Thursday, December 20, 2007

The First Match, Poinsettia Bowl

Poinsettia Bowl
[tickets]
Utah (8-4) vs. Navy (8-4)

The first bowl game will be everything for the future for Navy. Will it be able to move on and be a yearly bowl participant without head coach Paul Johnson, or will the program go back to being, well, Navy?

This is the fifth straight bowl game in the most impressive and productive run in the program's long and storied history, but with Johnson off to coach Georgia Tech, it'll be up to Ken Niumatalolo to take over and keep the train rolling. There won't be any major changes, Navy will still run the option as effective as ever, but will Niumatalolo be able to bring the same sort of magic that Johnson did, or will Utah continue to be one of the nation's best bowl teams?

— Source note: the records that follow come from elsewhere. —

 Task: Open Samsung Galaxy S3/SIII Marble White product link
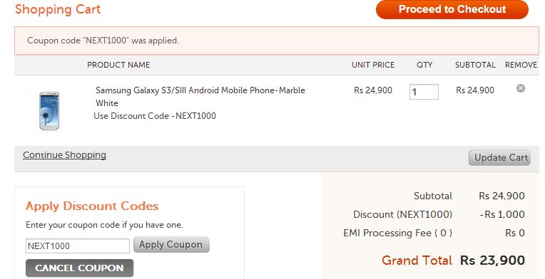[200, 97]
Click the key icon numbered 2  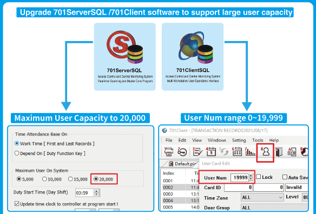point(182,152)
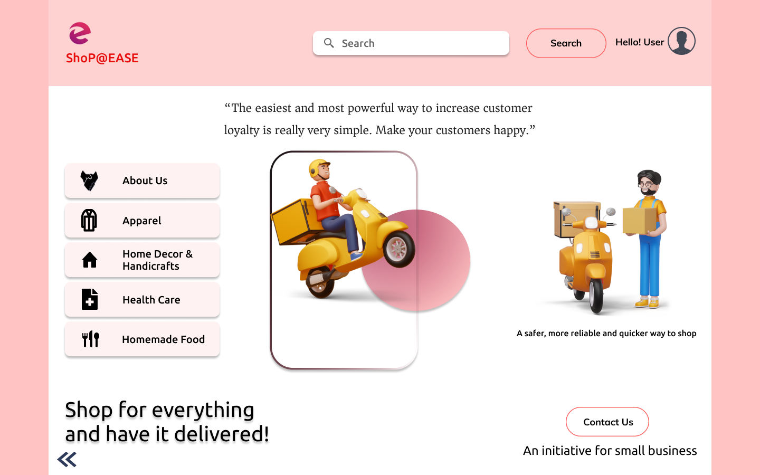Click the ShoP@EASE logo icon
Viewport: 760px width, 475px height.
[80, 33]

Utah has won six straight postseason games and one in each of the last four seasons, and it turned around its 2007 and got here with an even hotter run. Banged up, bruised and with the season going nowhere, the Utes were 1-3 in late September after hitting rock-bottom with a 27-0 loss to UNLV. As the year went on, the team got better and better, beating Colorado State, Wyoming and New Mexico by a combined score of 105-13 over a three-game span before losing a heart-wrenching 17-10 battle against BYU on a painful final Cougar drive.

By not making mistakes on offense, tightening up the defense and getting tremendous pressure from the front seven, Utah turned into the team many expected it to be at the beginning of the year. While the early losses to Air Force and UNLV killed any shot of a Mountain West title, the Utes played harder and harder with each game and now look to bring the same intensity and precision to San Diego for their first meeting with the Midshipmen.

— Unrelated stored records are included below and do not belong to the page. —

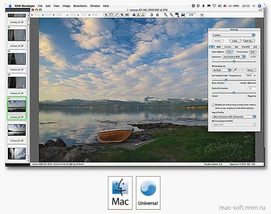The height and width of the screenshot is (214, 271).
Task: Open the tools preferences icon
Action: [x=202, y=14]
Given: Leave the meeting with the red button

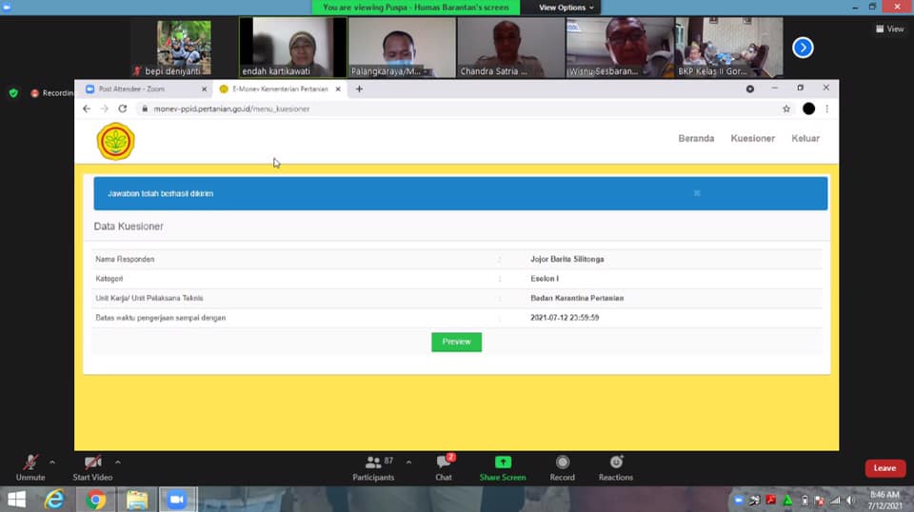Looking at the screenshot, I should 884,468.
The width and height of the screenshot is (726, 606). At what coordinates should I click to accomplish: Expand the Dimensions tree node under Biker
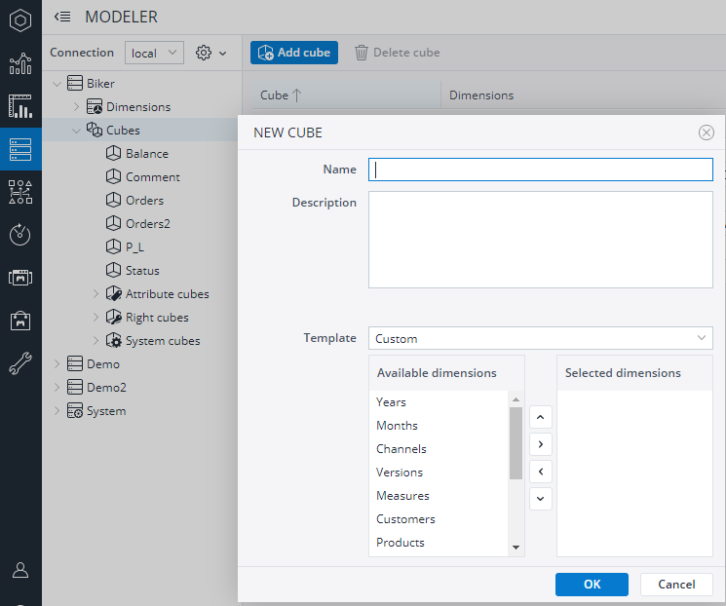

Navy came up with yet another improbable, bizarre season with a 59-52 loss to Delaware the week before breaking the 43-game losing streak to Notre Dame. It survived a 74-62 shootout with North Texas and outlasted Pitt in two overtimes, but lost to Ball State in overtime and needed everything in the bag to get by Duke.

Phenomenal in some areas and flat-out awful in others, Navy is a team that's great at what it's good it. The defense was among the worst in the country, but the running game led the nation. The passing attack was 119 out of 119, but the offense averaged 39.92 points per game. The punting game is abysmal, but the overall return game might be the best in college football. Can the ground game be enough to overcome all the deficiencies against a hot Ute team? That'll be the big test for Niumatalolo.

Navy should be able to get its 300-350 rushing yards, but if Utah's offense is picking apart the Midshipmen secondary, the passing game isn't there to make a comeback. Utah already played an option team in Air Force, which Navy beat 31-20, and gave up 334 yards, but that seems like several years ago. Niumatalolo has to get his offense, and it's now his offense, rolling well enough to keep Utah off the field.

It should be this simple: If Utah QB Brian Johnson is on, this could be a long, long opening game of the bowl season. If he makes a few mistakes, and Navy takes advantage of every break, this could be an extremely entertaining 60-minute battle. If nothing else, this will be the best Poinsettia Bowl ever. Of course, that's not saying much with only two played so far with TCU crushing Northern Illinois 37-7 last year and Navy running by Colorado State 51-30 two years ago.